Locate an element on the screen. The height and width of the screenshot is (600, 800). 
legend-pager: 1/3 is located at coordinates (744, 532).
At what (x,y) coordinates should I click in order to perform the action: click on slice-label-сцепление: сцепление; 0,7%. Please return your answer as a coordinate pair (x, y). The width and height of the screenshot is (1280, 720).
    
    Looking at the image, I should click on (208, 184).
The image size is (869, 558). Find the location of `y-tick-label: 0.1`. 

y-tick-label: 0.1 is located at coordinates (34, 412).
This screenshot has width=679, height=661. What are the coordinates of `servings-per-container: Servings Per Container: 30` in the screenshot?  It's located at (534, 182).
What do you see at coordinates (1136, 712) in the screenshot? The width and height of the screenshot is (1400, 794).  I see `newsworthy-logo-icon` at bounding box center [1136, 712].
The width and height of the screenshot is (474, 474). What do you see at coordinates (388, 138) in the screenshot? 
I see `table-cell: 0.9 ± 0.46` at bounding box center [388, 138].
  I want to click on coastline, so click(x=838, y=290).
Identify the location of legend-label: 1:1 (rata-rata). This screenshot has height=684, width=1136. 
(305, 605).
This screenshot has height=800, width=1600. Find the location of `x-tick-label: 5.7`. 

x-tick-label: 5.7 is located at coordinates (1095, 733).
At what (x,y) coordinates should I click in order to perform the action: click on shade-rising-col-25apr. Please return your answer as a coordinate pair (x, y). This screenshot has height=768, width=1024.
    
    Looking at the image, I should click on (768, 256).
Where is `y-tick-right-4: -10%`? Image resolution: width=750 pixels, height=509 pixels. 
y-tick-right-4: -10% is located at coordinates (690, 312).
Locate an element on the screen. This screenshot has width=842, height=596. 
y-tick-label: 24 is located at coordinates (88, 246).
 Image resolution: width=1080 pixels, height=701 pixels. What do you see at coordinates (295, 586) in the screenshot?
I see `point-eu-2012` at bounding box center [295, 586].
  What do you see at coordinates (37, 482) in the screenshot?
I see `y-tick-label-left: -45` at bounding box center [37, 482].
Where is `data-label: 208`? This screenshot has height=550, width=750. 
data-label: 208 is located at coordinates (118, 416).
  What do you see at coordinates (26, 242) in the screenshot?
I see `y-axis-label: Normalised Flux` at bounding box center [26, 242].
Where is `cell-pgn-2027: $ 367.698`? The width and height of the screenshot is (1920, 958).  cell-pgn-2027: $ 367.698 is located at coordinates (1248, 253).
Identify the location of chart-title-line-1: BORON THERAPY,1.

——

Could you return all of the records above, line for line, with nothing changed?

RESULT:
Locate an element on the screen. The height and width of the screenshot is (600, 800). 
legend-pager: 1/3 is located at coordinates (744, 532).
At what (x,y) coordinates should I click in order to perform the action: click on slice-label-сцепление: сцепление; 0,7%. Please return your answer as a coordinate pair (x, y). The width and height of the screenshot is (1280, 720).
    
    Looking at the image, I should click on (208, 184).
The image size is (869, 558). Find the location of `y-tick-label: 0.1`. 

y-tick-label: 0.1 is located at coordinates (34, 412).
This screenshot has width=679, height=661. What are the coordinates of `servings-per-container: Servings Per Container: 30` in the screenshot?  It's located at (534, 182).
What do you see at coordinates (1136, 712) in the screenshot? The width and height of the screenshot is (1400, 794).  I see `newsworthy-logo-icon` at bounding box center [1136, 712].
The width and height of the screenshot is (474, 474). What do you see at coordinates (388, 138) in the screenshot? 
I see `table-cell: 0.9 ± 0.46` at bounding box center [388, 138].
  I want to click on coastline, so click(x=838, y=290).
Identify the location of legend-label: 1:1 (rata-rata). This screenshot has height=684, width=1136. 
(305, 605).
This screenshot has height=800, width=1600. Find the location of `x-tick-label: 5.7`. 

x-tick-label: 5.7 is located at coordinates (1095, 733).
At what (x,y) coordinates should I click in order to perform the action: click on shade-rising-col-25apr. Please return your answer as a coordinate pair (x, y). This screenshot has height=768, width=1024.
    
    Looking at the image, I should click on (768, 256).
Where is `y-tick-right-4: -10%`? Image resolution: width=750 pixels, height=509 pixels. 
y-tick-right-4: -10% is located at coordinates (690, 312).
Locate an element on the screen. This screenshot has width=842, height=596. 
y-tick-label: 24 is located at coordinates (88, 246).
 Image resolution: width=1080 pixels, height=701 pixels. What do you see at coordinates (295, 586) in the screenshot?
I see `point-eu-2012` at bounding box center [295, 586].
  What do you see at coordinates (37, 482) in the screenshot?
I see `y-tick-label-left: -45` at bounding box center [37, 482].
Where is `data-label: 208`? This screenshot has height=550, width=750. 
data-label: 208 is located at coordinates (118, 416).
  What do you see at coordinates (26, 242) in the screenshot?
I see `y-axis-label: Normalised Flux` at bounding box center [26, 242].
Where is `cell-pgn-2027: $ 367.698`? The width and height of the screenshot is (1920, 958).  cell-pgn-2027: $ 367.698 is located at coordinates (1248, 253).
Identify the location of chart-title-line-1: BORON THERAPY,1.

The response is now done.